Task item — The lines below starting at the line containing "Task: Open the GBPUSD,M2 (offline) tab" and ending at the line containing "Given: Click into the 交割数量 input field" are to be repeated exactly, with both ends kept and nothing else added.
____________
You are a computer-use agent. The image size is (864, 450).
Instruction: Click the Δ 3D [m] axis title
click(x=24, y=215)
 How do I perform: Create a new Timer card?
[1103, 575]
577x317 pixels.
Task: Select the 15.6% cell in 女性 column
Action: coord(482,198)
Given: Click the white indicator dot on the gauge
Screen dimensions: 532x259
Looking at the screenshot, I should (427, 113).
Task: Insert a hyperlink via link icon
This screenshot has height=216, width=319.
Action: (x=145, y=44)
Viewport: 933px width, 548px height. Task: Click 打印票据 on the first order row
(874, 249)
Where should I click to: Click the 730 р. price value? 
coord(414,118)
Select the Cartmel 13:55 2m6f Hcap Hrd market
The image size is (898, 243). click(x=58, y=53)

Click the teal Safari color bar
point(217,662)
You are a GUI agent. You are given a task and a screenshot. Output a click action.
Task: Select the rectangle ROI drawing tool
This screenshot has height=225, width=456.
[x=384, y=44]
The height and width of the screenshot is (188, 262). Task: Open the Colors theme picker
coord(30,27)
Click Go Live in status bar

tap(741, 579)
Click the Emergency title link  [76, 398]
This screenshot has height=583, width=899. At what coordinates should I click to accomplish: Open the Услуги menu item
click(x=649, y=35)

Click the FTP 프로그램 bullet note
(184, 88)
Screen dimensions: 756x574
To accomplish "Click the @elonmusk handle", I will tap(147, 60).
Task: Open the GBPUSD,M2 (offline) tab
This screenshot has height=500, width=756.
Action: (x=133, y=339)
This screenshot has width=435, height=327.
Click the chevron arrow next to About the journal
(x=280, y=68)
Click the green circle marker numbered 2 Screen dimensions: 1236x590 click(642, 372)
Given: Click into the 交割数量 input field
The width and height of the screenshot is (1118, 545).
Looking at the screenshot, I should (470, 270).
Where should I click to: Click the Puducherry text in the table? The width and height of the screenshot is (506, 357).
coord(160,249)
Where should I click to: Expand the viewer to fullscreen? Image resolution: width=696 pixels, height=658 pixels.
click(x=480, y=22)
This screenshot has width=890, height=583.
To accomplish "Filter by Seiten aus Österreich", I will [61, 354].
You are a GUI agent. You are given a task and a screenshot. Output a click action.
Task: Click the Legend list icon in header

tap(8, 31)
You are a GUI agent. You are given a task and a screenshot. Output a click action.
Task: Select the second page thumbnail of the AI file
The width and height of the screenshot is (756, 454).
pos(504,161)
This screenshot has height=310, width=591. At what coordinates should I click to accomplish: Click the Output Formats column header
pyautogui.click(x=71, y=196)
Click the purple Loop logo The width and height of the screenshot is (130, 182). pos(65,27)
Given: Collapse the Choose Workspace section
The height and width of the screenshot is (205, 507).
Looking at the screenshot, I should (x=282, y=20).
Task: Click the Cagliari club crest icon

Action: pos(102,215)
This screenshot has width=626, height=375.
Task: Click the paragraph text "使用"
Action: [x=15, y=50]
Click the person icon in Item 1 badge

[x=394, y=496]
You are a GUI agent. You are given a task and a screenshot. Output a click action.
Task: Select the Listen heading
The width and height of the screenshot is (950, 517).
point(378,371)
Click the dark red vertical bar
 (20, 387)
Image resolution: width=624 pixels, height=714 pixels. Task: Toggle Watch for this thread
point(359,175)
____________
Answer to this task —
Task: Open the GBPUSD,M2 (offline) tab
This screenshot has height=500, width=756.
Action: (x=133, y=339)
This screenshot has width=435, height=327.
Click the chevron arrow next to About the journal
(x=280, y=68)
Click the green circle marker numbered 2 Screen dimensions: 1236x590 click(642, 372)
Given: Click into the 交割数量 input field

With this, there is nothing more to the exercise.